Moreover, in numerous scenarios a full-blown federated deployment would be overkill; here, user-centric systems are proving more than worthwhile. For example, you may want to set up partner relationships that have lower-value and, hence, reduced authentication requirements. User-centric technologies can provide a low-cost, low-overhead solution. What's more, they provide sought-after flexibility, allowing the identity system to grow as the business relationship evolves.

In fact, one of the goals of the user-centric technology is to provide an identity metasystem that functions independently of individual applications.

“We need to be able to escalate from low-value to high-value authentication decisions without having to rip out one piece of software and install another,” says Kim Cameron, chief identity architect at Microsoft, and author of the Seven Laws of Identity, a primer for user-centric identity technologies. “Different roles in an application can have authentication regimes of differing strengths and yet retain a consistent user experience.”

Thus, one of the interesting, early uses of user-centric tools is to provide UI elements to existing federations. “These technologies can provide an easier user interface for partner federations that already exist,” Neuenschwander says.

Privacy and security
Perhaps against the grain of suspicion, user-centric technologies hold promise in providing increased privacy and security, simply because of how they are built. CardSpace, for example, enables selective disclosure of user attributes, making it possible to avoid revealing personal details irrelevant to a given transaction. OpenID does not yet offer user-attribute functionality.

Any system that allows users to present a single set of credentials to multiple Web sites, however, runs the risk of user activity on those sites being correlated in some way. With OpenID, for example, the identity provider knows every Web site you show your credentials to. As with other Web technologies, convenience can come at the cost of privacy.

As for providing security assurance, CardSpace is built on standards such as WS-Trust, Secure Token Service, and WS-Security. As a result, CardSpace benefits from the public security reviews of these standards. And because both CardSpace and OpenID are open architectures, thorough security reviews of each are possible.

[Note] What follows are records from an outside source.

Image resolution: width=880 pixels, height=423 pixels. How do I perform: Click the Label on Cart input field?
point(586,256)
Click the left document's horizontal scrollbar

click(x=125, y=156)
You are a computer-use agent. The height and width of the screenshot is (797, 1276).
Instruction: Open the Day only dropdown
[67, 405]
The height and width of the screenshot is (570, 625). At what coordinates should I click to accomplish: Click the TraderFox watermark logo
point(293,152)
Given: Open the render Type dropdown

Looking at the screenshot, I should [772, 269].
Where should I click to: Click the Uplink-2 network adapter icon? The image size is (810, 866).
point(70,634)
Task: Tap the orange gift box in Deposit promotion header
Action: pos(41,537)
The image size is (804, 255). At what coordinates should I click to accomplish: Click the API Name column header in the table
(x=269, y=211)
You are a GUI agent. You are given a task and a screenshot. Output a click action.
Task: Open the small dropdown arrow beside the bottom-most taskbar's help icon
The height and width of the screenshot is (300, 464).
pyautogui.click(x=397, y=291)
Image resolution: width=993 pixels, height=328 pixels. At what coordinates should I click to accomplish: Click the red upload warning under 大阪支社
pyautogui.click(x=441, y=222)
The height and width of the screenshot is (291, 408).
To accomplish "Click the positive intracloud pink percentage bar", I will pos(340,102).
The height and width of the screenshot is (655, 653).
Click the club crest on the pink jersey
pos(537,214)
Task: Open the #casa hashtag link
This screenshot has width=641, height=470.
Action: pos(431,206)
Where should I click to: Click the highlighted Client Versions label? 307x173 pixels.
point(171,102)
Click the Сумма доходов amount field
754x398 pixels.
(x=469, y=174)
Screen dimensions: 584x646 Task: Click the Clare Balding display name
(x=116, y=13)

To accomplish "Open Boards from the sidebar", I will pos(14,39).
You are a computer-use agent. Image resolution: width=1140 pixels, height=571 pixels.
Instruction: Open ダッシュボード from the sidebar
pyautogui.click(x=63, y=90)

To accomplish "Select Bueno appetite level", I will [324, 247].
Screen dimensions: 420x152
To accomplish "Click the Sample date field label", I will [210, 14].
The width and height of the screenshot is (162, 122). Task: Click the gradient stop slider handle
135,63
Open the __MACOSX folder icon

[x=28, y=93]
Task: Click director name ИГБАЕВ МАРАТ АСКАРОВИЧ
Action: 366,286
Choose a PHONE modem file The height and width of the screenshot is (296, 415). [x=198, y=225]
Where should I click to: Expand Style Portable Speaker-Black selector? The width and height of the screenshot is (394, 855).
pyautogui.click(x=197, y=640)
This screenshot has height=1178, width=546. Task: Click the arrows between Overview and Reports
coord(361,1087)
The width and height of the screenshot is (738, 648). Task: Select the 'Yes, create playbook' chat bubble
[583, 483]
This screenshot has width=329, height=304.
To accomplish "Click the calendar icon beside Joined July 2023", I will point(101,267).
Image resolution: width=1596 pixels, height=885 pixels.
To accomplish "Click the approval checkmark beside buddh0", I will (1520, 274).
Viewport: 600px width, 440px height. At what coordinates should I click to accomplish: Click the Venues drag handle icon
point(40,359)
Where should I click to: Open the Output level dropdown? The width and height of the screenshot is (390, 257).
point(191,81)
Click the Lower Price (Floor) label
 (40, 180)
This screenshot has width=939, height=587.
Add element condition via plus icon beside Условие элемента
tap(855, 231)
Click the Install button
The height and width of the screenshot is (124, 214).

The biggest threat to individuals is the so-called “social engineering” that any identity system allows. Of these, phishing poses the biggest threat at present, and OpenID, like any Web-based authentication scheme, is especially vulnerable. CardSpace’s identity selector was invented specifically to foil phishing and related attacks. Moreover, CardSpace’s rigid insistence on a consistent user experience reduces the diverse authentication contexts users face when tapping Web-based authentication technologies, thereby increasing the likelihood that they will recognize something out of the ordinary when asked for credentials.

Crossing the identity chasm
User-centric technologies have already demonstrated that they can solve many of identity's most difficult problems. Yet user-centric identity currently stands overlooking Geoffrey Moore's product adoption chasm, having won over enthusiasts and visionaries, but awaiting widespread adoption from the more pragmatic early majority on the other side. To cross that chasm, user-centric technologies will have to pass several milestones in the next 12 to 24 months.

First, user-centric identity will need to be incorporated into more of the products enterprise users buy. “The challenge is that the pieces aren’t there for organizations to deploy,” Sxip’s Hardt says. “If CA ships it with SiteMinder, then it’s a configuration decision. When Microsoft ships ActiveDirectory with CardSpace built in, issuing managed cards will be easy.”